(THE DATA begins)

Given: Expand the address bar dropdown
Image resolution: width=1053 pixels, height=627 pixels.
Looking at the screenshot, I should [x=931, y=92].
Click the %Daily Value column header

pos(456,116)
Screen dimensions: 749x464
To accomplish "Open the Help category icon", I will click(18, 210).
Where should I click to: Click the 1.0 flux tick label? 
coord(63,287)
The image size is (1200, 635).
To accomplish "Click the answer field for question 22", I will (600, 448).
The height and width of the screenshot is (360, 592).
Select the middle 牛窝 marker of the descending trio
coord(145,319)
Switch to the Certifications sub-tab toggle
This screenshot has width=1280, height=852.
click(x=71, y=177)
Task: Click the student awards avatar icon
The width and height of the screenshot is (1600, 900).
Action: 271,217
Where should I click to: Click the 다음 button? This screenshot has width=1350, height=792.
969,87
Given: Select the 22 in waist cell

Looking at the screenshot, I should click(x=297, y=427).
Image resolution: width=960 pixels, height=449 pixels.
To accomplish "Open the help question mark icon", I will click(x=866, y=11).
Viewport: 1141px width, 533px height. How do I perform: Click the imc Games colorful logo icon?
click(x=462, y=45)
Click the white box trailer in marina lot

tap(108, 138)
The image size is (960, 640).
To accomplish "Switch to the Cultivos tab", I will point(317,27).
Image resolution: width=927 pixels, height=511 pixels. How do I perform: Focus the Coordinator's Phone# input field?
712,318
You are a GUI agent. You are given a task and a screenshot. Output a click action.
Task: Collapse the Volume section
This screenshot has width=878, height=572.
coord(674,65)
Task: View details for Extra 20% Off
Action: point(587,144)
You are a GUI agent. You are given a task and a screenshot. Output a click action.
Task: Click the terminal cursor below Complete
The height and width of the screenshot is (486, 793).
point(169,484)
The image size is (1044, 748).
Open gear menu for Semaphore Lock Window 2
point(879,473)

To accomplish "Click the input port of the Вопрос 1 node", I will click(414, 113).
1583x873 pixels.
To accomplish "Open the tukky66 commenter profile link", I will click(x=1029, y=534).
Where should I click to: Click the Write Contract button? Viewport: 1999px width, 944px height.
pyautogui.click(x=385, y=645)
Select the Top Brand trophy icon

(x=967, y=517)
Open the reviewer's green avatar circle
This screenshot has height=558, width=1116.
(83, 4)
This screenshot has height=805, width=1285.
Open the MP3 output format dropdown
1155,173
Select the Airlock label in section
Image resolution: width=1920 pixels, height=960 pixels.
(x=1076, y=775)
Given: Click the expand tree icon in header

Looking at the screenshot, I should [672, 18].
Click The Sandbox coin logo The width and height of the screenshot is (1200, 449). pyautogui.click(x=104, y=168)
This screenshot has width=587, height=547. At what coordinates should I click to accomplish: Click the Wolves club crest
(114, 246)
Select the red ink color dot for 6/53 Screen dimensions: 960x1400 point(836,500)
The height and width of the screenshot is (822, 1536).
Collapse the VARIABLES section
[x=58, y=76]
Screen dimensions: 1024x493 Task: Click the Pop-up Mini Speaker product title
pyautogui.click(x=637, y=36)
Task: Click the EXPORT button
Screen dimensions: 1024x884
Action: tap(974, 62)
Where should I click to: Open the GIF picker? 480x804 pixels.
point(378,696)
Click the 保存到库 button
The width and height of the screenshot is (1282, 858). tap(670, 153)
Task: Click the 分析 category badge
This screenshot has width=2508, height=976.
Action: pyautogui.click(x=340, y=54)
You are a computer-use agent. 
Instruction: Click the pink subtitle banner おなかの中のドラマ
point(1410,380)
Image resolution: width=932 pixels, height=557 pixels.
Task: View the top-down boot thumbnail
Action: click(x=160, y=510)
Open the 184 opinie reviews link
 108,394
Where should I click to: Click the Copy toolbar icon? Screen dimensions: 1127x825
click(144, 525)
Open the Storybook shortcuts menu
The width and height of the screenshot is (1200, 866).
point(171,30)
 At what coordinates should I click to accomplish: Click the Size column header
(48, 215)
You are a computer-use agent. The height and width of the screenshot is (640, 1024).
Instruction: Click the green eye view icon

(THE DATA ends)

WHAT IS EXPECTED: Wherever a line in the entries above holds "agent", copy that line.

OUTPUT FOR THIS TASK:
You are a GUI agent. You are given a task and a screenshot. Output a click action.
You are a GUI agent. You are given a task and a screenshot. Output a click action.
You are a computer-use agent. 
You are a computer-use agent. The height and width of the screenshot is (640, 1024).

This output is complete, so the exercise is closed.